ItaliaOggi, 21 gennaio 2020
I simboli che si rifanno alla Dc sono 36
Le sigle invitate sono numerose: ben 36. Ciascuna rappresenta un’infima continuità con l’antica Dc. I parlamentari scarseggiano, sono quattro, iscritti ai gruppi parlamentari forzisti: Gianfranco Rotondi, diccì berlusconiano; Antonio De Poli, Paola Binetti e Antonio Saccone. Avviato il progetto, l’ambizione è costituire un nuovo partito, da considerarsi un federatore delle molte etichette aderenti piuttosto che non una compatta formazione. Il nome potrebbe essere «Partito del popolo italiano», in assonanza con il Ppe, la cui sigla va tradotta in «Partito dei popoli europei» anziché nel corrente «Partito popolare europeo».L’assemblea di fondazione si svolge in un’insolita sede, il Museo dell’arte sanitaria a Trastevere. Da mesi Rotondi e con lui Lorenzo Cesa e altri nostalgici della Balena bianca si erano agitati per far convergere i titolari di uno o un altro raggruppamento, spesso in concorrenza astiosa ma senza risultati elettorali palpabili. Infatti, soltanto l’Udc ormai da lustri è regolarmente presente nei vari appuntamenti alle urne, anche se le ultime votazioni nazionali sono state infelici: alle politiche del ’18 il cartello Noi con l’Italia-Udc passò di poco l’1%, alle europee lo scorso anno l’Udc presentò candidati in Fi, fallendo però il fine reale, cioè la conferma di Cesa. Va pure citata un’inestricabile storia giudiziaria, dalla giustizia civile a svariati uffici elettorali, in tema di titolarità vuoi di simbolo (scudo crociato) vuoi di denominazione (Democrazia cristiana).

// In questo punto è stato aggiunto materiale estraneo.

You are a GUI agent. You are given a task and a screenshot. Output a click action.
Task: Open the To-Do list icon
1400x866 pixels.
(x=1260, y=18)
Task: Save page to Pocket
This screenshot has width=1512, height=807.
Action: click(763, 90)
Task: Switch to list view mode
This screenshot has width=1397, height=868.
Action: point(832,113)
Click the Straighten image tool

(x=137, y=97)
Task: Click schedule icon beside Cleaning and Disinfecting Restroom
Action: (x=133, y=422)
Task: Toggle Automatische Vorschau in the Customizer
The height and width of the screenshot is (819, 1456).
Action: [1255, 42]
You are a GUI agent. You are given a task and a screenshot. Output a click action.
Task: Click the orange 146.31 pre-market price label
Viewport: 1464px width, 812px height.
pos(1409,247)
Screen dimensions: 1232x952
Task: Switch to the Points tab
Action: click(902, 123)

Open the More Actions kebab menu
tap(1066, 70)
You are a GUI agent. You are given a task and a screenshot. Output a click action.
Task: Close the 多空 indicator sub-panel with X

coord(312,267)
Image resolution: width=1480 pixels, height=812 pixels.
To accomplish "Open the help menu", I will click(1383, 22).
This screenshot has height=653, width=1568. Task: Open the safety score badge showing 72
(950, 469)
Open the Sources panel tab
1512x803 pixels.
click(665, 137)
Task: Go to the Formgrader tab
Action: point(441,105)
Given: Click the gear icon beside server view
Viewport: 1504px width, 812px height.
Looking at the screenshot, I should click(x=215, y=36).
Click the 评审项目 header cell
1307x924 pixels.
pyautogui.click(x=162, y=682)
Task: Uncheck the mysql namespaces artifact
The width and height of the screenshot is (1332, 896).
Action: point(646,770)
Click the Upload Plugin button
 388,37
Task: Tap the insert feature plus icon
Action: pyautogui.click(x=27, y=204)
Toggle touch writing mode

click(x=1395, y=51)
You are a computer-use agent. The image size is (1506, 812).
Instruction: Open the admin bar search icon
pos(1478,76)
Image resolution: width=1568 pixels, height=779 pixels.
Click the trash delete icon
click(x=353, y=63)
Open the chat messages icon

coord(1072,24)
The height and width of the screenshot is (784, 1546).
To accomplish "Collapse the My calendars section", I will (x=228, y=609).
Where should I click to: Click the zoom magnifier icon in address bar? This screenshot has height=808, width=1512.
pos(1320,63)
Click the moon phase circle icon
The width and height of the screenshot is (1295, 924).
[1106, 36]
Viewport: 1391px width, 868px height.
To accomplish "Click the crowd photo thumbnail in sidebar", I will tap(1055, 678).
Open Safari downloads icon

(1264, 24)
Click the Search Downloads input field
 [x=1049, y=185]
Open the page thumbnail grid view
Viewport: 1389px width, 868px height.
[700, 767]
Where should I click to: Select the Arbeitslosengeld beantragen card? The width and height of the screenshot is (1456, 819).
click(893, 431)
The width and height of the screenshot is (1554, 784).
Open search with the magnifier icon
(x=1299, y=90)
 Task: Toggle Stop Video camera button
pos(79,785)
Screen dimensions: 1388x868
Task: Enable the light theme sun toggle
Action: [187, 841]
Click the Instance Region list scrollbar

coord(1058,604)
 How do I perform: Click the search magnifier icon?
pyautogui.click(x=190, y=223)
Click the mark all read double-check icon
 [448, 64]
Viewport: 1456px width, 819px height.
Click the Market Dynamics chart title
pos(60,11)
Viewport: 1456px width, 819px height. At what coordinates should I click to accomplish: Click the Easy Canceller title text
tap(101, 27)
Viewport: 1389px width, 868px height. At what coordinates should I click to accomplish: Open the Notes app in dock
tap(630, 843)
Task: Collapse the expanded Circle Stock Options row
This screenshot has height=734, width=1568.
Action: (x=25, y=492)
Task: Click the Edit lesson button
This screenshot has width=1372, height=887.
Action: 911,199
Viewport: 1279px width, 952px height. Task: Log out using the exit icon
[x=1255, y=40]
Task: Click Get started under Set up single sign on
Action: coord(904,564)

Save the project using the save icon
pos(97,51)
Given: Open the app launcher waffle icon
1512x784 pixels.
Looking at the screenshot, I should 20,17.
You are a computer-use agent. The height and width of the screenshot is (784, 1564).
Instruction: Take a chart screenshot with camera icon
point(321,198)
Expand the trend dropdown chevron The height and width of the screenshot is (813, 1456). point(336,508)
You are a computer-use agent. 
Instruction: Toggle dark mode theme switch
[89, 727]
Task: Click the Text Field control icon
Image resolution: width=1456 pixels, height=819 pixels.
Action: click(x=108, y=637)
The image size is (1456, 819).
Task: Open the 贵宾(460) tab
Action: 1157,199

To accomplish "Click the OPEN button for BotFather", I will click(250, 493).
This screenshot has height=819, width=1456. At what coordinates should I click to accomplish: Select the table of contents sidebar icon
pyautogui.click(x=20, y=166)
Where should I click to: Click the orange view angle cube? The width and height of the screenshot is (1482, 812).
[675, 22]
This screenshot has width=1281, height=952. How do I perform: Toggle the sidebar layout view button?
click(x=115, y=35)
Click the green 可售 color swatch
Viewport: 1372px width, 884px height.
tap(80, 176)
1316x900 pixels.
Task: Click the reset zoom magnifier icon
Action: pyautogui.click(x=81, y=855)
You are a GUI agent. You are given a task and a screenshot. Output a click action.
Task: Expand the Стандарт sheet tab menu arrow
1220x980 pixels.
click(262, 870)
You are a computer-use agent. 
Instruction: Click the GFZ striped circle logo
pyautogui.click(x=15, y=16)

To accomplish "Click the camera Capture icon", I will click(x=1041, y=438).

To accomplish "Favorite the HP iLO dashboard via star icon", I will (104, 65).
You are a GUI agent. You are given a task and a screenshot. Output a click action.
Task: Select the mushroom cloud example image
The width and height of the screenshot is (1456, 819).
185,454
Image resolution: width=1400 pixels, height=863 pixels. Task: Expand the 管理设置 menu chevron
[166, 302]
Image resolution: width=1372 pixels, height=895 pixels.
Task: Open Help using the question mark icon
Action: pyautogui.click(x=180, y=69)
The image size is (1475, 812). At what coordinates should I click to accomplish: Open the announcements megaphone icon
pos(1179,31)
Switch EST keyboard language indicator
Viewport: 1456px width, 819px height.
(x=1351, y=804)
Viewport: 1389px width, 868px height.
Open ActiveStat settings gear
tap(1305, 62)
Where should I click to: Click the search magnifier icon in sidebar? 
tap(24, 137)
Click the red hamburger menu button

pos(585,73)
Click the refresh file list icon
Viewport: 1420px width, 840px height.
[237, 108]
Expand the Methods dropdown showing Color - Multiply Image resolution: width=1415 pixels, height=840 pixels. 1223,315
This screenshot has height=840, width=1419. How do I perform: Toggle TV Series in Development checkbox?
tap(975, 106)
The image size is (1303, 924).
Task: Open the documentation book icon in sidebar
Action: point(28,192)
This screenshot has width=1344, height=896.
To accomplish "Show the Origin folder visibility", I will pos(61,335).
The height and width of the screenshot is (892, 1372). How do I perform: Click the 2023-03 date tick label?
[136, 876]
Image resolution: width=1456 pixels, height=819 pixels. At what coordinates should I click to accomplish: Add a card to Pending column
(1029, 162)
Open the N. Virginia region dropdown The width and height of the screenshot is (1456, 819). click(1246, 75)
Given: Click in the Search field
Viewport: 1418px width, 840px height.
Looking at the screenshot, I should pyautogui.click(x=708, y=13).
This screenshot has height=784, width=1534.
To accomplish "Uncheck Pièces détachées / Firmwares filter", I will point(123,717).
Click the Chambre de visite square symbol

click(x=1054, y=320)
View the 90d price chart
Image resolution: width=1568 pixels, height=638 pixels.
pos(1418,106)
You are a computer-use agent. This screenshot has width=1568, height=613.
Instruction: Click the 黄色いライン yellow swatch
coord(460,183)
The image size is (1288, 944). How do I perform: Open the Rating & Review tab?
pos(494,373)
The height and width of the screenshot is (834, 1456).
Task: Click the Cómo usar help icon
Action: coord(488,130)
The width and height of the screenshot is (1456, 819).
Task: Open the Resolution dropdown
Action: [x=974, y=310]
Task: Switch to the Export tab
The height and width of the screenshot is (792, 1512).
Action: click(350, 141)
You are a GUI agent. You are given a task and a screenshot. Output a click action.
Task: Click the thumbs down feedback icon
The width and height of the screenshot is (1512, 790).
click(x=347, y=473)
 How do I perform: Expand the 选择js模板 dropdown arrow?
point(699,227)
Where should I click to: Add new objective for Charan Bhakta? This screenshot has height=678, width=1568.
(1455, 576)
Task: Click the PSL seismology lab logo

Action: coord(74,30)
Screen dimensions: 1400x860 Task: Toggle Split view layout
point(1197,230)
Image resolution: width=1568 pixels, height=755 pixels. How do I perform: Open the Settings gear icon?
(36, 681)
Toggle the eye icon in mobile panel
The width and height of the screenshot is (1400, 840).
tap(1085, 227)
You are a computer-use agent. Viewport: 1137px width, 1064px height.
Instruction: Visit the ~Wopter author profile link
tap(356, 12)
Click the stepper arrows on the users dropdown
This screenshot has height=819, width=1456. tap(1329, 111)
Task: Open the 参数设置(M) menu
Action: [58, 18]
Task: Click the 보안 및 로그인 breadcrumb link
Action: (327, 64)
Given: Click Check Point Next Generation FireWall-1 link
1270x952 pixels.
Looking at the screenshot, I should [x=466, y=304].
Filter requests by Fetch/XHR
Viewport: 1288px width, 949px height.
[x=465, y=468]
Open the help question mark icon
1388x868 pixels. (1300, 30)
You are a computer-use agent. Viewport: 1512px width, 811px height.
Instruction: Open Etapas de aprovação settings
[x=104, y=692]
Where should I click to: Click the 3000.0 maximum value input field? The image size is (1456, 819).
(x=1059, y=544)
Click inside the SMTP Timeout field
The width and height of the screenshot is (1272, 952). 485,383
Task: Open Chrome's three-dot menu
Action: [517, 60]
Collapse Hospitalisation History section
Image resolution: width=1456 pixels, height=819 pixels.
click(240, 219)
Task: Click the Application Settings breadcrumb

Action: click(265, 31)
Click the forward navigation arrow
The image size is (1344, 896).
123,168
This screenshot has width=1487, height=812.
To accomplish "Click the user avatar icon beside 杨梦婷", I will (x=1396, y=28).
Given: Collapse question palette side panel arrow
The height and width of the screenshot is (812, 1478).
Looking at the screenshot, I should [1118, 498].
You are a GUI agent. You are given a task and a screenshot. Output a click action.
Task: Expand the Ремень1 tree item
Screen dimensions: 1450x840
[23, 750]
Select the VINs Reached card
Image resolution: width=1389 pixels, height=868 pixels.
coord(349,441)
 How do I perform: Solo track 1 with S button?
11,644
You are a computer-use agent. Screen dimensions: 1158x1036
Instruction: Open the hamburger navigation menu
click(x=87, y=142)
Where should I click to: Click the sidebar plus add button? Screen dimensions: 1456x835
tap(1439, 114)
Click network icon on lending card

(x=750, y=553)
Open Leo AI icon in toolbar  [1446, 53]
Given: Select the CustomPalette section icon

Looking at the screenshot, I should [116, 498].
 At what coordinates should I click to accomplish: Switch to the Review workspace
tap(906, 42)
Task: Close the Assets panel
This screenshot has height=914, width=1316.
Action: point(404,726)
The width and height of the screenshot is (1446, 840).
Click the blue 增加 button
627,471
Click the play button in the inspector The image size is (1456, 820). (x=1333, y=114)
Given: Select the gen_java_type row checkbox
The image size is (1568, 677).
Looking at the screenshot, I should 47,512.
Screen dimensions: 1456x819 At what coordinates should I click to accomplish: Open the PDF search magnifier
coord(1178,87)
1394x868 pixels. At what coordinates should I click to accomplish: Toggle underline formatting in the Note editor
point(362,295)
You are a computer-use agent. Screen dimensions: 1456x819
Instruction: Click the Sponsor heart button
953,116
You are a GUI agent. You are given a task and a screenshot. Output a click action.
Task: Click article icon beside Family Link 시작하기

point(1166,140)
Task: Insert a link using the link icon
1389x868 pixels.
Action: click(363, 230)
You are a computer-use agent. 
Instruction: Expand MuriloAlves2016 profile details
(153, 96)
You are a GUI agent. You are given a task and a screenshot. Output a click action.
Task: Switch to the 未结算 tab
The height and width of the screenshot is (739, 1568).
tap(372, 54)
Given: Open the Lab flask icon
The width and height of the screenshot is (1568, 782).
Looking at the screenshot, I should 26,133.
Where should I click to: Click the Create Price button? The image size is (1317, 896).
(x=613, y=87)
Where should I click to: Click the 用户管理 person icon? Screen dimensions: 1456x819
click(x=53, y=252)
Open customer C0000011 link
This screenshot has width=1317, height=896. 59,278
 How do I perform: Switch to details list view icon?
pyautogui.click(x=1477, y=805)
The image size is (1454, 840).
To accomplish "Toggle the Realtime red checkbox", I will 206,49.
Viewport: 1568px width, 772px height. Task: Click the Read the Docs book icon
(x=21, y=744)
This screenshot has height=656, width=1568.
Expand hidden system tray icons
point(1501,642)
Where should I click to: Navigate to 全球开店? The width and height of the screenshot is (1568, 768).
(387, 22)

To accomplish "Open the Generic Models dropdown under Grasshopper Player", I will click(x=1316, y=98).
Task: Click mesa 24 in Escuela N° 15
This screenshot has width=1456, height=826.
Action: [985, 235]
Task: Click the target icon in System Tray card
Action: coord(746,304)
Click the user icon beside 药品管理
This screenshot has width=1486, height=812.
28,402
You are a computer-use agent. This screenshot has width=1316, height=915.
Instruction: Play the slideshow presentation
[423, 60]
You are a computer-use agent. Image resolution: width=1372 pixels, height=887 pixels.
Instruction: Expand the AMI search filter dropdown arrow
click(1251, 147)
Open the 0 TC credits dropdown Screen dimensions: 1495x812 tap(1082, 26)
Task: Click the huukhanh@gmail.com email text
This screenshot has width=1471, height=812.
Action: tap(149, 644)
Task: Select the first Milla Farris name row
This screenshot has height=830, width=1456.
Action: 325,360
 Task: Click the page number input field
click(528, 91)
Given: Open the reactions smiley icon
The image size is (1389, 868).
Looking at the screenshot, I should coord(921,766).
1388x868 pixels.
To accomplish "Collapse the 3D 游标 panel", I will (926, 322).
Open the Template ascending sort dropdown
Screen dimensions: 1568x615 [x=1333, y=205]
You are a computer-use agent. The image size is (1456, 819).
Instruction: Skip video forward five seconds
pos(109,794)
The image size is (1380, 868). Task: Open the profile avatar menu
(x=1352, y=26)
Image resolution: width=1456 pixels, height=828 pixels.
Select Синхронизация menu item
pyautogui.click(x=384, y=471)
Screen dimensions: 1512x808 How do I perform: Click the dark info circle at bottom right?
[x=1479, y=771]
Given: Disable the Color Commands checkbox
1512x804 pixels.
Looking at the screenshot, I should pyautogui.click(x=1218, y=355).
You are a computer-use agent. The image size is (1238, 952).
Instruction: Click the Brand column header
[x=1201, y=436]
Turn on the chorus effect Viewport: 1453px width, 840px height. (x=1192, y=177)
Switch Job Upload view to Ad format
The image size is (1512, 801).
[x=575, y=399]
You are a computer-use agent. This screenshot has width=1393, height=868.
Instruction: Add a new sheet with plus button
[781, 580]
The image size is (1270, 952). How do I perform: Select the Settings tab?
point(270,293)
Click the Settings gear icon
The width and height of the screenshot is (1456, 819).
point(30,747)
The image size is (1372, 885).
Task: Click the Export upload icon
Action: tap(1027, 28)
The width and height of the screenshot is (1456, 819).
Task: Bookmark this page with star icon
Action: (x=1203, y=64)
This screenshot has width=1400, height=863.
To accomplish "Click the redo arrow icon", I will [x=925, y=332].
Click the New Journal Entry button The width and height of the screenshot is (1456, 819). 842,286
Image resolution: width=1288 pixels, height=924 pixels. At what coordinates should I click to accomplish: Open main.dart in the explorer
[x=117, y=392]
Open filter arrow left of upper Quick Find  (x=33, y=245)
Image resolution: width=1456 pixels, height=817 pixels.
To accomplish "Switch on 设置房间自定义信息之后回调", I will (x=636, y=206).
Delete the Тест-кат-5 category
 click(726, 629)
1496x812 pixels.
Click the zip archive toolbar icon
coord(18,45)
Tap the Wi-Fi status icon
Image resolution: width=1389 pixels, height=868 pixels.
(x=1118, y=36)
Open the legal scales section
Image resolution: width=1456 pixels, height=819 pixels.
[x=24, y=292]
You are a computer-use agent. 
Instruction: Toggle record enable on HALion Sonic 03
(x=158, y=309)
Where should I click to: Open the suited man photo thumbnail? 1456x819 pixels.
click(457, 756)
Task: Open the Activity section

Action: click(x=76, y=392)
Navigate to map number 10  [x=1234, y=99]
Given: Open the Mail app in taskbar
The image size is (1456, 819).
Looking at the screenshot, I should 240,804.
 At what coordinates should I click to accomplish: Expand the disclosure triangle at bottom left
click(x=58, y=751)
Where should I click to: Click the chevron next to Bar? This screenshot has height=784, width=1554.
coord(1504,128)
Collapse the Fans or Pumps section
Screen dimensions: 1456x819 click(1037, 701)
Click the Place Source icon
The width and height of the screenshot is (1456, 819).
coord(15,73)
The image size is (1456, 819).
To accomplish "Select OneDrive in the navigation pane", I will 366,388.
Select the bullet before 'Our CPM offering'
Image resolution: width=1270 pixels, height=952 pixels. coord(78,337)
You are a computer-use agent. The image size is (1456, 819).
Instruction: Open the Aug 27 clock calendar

Si vedrà se il progetto sostanzialmente lanciato dalla coppia Rotondi-Cesa riuscirà a raggiungere qualche obiettivo. I fondatori ostentano ottimismo, in vista del congresso di fondazione previsto fra un paio di mesi. Lo spazio elettorale cui mirano è quello solito di tutti i raggruppamenti centristi, che siano orientati verso il centro-sinistra o che guardino verso il centro-destra: il campo dei moderati, il centro, sul quale troppi puntano. Il «Partito del popolo italiano» o come alla fine si chiamerà dovrà vedersela con i vari Calenda, Renzi, Carfagna, Parisi, Toti, Bonino... Vale a dire che potrebbe trovarsi costretto, già alle regionali e amministrative di primavera, a presentarsi quale scudo crociato in quei pochi casi in cui trovasse un minimo di consistenza e, come sarà ben più probabile, a inserire qualche candidato in altre liste, siano esse civiche o di partito.
Non si nega l’esistenza di nostalgici della Dc, come ne hanno tutti i partiti, grandi e piccoli, della prima repubblica, a ranghi progressivamente ridotti dalle ovvie dinamiche anagrafiche. Però lo stesso peso del simbolo tradizionale è ormai insignificante rispetto al 2% cui nei primi anni successivi allo scioglimento della Dc era valutato. Il richiamo al Ppe, del resto vantato da altri, su tutti da Fi, non trascina certamente masse di cittadini. La connotazione religiosa è comune al Popolo della famiglia, formazione il cui peso elettorale veleggia sul mezzo punto percentuale. Insomma: non si vede quali siano le concrete possibilità di espansione per un partito che troverebbe già troppi concorrenti in uno spazio molto esteso nelle speranze, alquanto ristretto nella realtà.